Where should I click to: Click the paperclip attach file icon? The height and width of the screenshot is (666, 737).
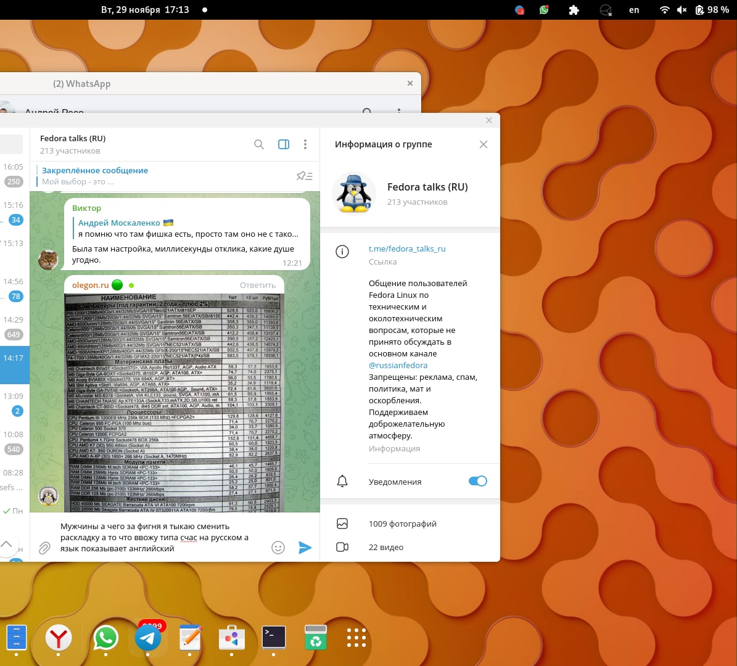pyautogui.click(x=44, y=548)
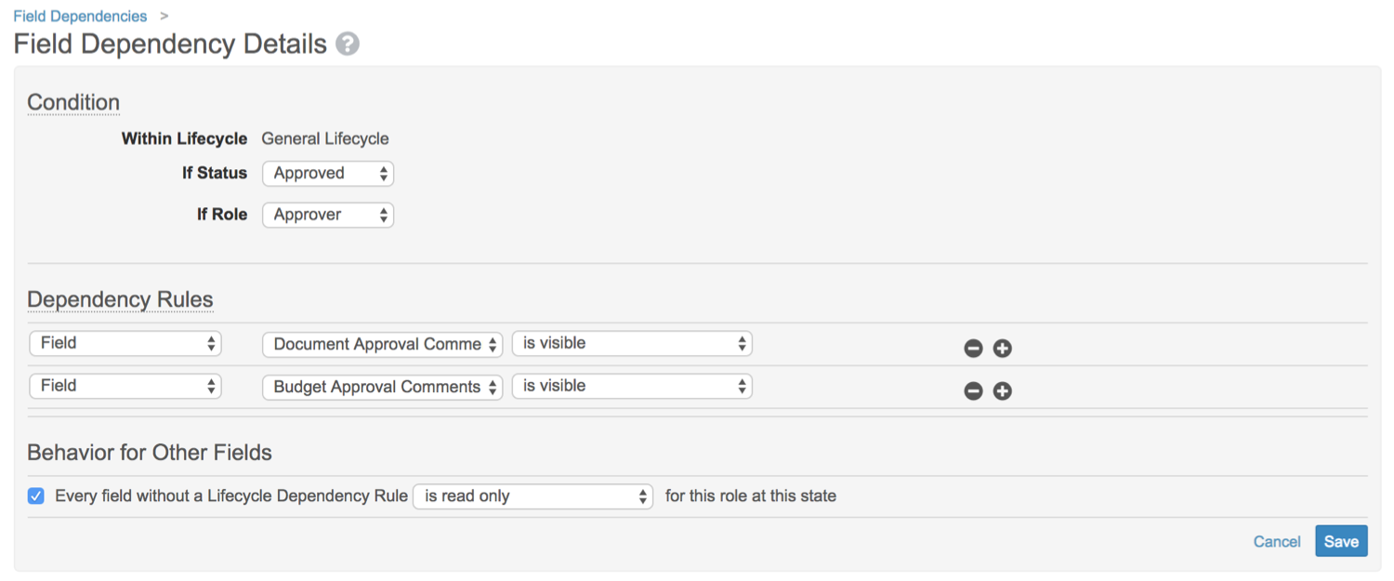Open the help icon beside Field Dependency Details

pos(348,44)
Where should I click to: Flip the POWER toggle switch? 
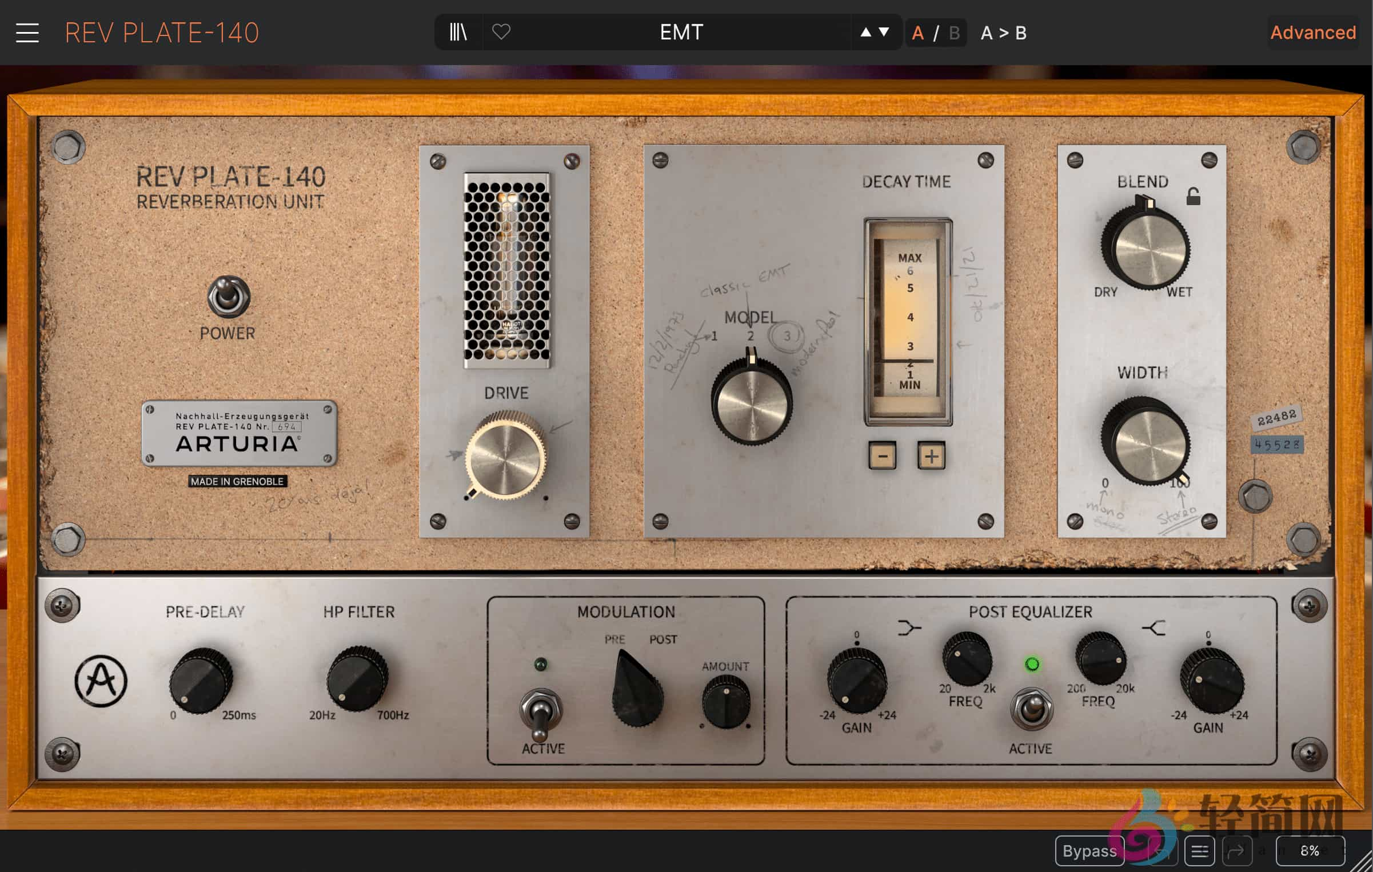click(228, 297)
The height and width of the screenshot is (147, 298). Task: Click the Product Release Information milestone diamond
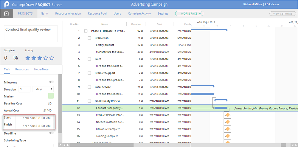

■ To be done:
Update the records above by replacing "screenshot" with "image" throughout, keeping everything else unchanged, and leave out the pictures.

■ Solution to this task:
Where should I click to: Click the paperclip attach file icon? The height and width of the image is (666, 737).
pyautogui.click(x=44, y=548)
Open the help icon beside Field Dependency Details

pos(348,44)
Where should I click to: Flip the POWER toggle switch? 
click(228, 297)
The height and width of the image is (147, 298). Task: Click the Product Release Information milestone diamond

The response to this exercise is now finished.